主讲人：关勇 单位： IOWA STATE UNIVERSITY
讲座主题： Voice-print Identification and Hiding in VoIP Communications
摘要: Voice over IP (VoIP) is widely used in today’s communications, for example, Facebook Messenger, Whatsapp, Wechat, and Skype. VoIP converts analog voice signals into digital data frames, and supports real-time two-way transmission of conversations using Internet Protocol. Despite of the fact that VoIP technology have been greatly developed since the earliest design, there have been interesting work in Voice-print identification such as language identification and speaker identification that can disclose the identity or talk patterns of the VoIP users. In this talk, we’d like to discuss interesting observations about both lines of research (identification vs hiding) and their implications to forensics and online privacy. We then focus on a particular class of traffic analysis attack - timing- based correlation (namely, Dynamic Time Warping(DTW)), by which an adversary attempts to analyze packet inter-arrival time of a user and correlate the output traffic with the ones recorded previously in the database. By carefully taking known strategies in existing VoIP communications into consideration, we develop and evaluate methods that can effectively counter the timing-based correlation attacks, with a few modifications in the sending process. We will conclude with the research directions for future efforts。

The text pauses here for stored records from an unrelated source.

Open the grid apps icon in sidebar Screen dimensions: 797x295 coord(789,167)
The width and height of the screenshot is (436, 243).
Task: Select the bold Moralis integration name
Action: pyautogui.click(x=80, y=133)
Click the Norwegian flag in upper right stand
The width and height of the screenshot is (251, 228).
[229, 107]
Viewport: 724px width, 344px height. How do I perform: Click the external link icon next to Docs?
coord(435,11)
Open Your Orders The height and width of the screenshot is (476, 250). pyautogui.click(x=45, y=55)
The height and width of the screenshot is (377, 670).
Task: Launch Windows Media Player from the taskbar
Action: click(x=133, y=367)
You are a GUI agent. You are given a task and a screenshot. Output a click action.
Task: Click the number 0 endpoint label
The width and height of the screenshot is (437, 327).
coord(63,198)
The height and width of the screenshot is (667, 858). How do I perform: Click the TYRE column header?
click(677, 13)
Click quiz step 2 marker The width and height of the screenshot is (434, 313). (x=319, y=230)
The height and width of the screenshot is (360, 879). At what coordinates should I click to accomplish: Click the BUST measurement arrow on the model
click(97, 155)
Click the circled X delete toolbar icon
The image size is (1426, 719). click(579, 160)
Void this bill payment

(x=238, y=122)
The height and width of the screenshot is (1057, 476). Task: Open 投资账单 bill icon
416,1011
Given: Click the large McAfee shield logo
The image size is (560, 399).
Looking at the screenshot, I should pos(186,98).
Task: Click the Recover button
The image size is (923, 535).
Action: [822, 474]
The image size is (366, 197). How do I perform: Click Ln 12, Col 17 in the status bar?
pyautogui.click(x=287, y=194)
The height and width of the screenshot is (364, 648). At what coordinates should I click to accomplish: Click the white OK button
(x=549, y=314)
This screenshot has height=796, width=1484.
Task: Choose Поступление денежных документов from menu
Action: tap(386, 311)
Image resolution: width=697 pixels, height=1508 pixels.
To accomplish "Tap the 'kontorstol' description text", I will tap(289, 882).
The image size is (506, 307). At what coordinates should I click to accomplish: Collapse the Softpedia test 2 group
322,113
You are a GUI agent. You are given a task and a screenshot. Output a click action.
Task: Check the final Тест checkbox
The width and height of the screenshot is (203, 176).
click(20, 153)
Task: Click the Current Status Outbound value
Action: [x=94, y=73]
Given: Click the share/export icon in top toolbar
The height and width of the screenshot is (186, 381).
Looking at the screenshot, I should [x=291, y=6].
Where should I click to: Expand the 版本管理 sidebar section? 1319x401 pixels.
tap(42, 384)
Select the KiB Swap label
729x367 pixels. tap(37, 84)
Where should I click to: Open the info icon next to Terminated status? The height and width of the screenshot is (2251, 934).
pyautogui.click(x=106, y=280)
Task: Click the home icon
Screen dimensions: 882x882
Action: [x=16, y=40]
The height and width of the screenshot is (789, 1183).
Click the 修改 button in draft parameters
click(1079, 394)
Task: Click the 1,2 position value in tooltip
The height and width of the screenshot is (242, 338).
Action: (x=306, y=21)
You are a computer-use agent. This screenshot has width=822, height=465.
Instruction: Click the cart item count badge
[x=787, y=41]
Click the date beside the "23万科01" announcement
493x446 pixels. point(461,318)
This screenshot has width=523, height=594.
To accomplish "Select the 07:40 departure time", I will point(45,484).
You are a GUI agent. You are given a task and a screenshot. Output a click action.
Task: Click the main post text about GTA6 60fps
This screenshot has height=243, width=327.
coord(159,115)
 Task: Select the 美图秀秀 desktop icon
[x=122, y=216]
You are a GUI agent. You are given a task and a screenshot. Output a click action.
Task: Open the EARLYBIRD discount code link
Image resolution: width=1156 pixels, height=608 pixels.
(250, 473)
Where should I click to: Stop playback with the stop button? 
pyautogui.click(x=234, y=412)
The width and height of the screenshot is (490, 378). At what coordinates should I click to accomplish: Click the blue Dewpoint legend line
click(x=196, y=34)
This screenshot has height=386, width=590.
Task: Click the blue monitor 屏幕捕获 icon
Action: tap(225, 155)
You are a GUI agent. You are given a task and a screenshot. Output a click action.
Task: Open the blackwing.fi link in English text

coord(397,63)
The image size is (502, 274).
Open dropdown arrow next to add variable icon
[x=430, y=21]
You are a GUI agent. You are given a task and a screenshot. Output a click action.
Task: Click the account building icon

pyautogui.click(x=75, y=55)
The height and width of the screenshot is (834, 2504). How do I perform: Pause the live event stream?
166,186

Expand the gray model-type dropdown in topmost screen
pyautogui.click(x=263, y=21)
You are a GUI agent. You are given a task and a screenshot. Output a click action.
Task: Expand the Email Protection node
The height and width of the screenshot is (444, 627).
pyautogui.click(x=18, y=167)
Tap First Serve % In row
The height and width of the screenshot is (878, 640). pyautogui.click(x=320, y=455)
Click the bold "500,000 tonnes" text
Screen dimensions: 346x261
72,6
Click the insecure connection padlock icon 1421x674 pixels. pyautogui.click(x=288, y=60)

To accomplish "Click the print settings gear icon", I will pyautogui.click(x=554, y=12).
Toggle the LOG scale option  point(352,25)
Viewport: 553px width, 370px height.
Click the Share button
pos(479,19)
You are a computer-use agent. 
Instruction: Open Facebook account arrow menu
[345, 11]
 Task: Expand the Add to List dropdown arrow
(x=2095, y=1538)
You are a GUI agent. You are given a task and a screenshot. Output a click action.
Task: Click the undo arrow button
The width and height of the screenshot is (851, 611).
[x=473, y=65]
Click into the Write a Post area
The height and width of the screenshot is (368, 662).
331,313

主讲人简介：Dr. Yong Guan is an Associate Professor of Electrical and Computer Engineering, the Associate Director for Research of Information Assurance Center at Iowa State University, and Cyber Forensics Coordinator of NIST Center of Excellence in Forensics – CSAFE. He received his Ph.D. degree in Computer Science from Texas A&M University in 2002, MS and BS degrees in Computer Science from Peking University in 1996 and 1990, respectively. With the support of NSF, IARPA, NIST, and ARO, his research focuses on security and privacy issues, including digital forensics, network and human-centric security, and privacy-enhancing technologies. The resulted solutions have addressed issues in attack attribution, secure network coding, key management, localization, computer forensics, anonymity, and online frauds detection. He served as the general chair of 2008 IEEE Symposium on Security and Privacy (Oakland 2008, the top conference in security), co-organizer for ARO Workshop on Digital Forensics, the co-coordinator of Digital Forensics Working Group at NSA/DHS CAE Principals Meetings, and editor for IEEE transactions (TIFS, ToN, and TWC). Dr. Guan has been recognized by awards including NSF Career Award, ISU Award for Early Achievement in Research, the Litton Industries Professorship, and the Outstanding Community Service Award of IEEE Technical Committee on Security and Privacy.